*WHAT IS REQUIRED*.
Working from the records beneath this line, reproduce each one exactly.

Records excerpted from a collection

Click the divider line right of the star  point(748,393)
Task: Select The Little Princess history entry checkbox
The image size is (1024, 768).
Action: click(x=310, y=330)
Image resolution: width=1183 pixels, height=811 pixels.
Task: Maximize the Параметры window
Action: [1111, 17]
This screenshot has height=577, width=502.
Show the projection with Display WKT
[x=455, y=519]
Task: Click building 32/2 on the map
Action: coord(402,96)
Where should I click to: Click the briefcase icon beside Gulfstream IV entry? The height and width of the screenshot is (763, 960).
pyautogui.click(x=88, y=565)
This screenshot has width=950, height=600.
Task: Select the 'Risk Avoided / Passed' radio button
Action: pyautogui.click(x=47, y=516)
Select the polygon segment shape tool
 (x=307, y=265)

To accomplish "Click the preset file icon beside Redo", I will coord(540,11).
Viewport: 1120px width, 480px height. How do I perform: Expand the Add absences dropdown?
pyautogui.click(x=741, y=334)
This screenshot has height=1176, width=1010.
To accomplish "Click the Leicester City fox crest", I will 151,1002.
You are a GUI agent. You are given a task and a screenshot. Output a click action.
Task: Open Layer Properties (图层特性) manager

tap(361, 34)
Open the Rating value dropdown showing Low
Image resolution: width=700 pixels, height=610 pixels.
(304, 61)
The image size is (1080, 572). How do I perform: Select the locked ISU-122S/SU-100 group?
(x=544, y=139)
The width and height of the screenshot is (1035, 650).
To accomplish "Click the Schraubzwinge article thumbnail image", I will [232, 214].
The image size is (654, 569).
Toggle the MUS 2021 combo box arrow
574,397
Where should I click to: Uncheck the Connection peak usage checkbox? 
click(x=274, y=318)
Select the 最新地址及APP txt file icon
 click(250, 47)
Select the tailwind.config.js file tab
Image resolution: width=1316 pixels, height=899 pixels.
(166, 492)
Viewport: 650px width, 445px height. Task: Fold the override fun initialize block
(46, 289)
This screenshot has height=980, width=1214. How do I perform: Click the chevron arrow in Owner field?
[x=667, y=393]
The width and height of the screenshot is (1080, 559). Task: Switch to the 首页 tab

*EXERCISE RESPONSE*.
Click the divider line right of the star  point(748,393)
Task: Select The Little Princess history entry checkbox
The image size is (1024, 768).
Action: click(x=310, y=330)
Image resolution: width=1183 pixels, height=811 pixels.
Task: Maximize the Параметры window
Action: [1111, 17]
This screenshot has height=577, width=502.
Show the projection with Display WKT
[x=455, y=519]
Task: Click building 32/2 on the map
Action: coord(402,96)
Where should I click to: Click the briefcase icon beside Gulfstream IV entry? The height and width of the screenshot is (763, 960).
pyautogui.click(x=88, y=565)
This screenshot has width=950, height=600.
Task: Select the 'Risk Avoided / Passed' radio button
Action: pyautogui.click(x=47, y=516)
Select the polygon segment shape tool
 (x=307, y=265)

To accomplish "Click the preset file icon beside Redo", I will coord(540,11).
Viewport: 1120px width, 480px height. How do I perform: Expand the Add absences dropdown?
pyautogui.click(x=741, y=334)
This screenshot has height=1176, width=1010.
To accomplish "Click the Leicester City fox crest", I will 151,1002.
You are a GUI agent. You are given a task and a screenshot. Output a click action.
Task: Open Layer Properties (图层特性) manager

tap(361, 34)
Open the Rating value dropdown showing Low
Image resolution: width=700 pixels, height=610 pixels.
(304, 61)
The image size is (1080, 572). How do I perform: Select the locked ISU-122S/SU-100 group?
(x=544, y=139)
The width and height of the screenshot is (1035, 650).
To accomplish "Click the Schraubzwinge article thumbnail image", I will [232, 214].
The image size is (654, 569).
Toggle the MUS 2021 combo box arrow
574,397
Where should I click to: Uncheck the Connection peak usage checkbox? 
click(x=274, y=318)
Select the 最新地址及APP txt file icon
 click(250, 47)
Select the tailwind.config.js file tab
Image resolution: width=1316 pixels, height=899 pixels.
(166, 492)
Viewport: 650px width, 445px height. Task: Fold the override fun initialize block
(46, 289)
This screenshot has height=980, width=1214. How do I perform: Click the chevron arrow in Owner field?
[x=667, y=393]
The width and height of the screenshot is (1080, 559). Task: Switch to the 首页 tab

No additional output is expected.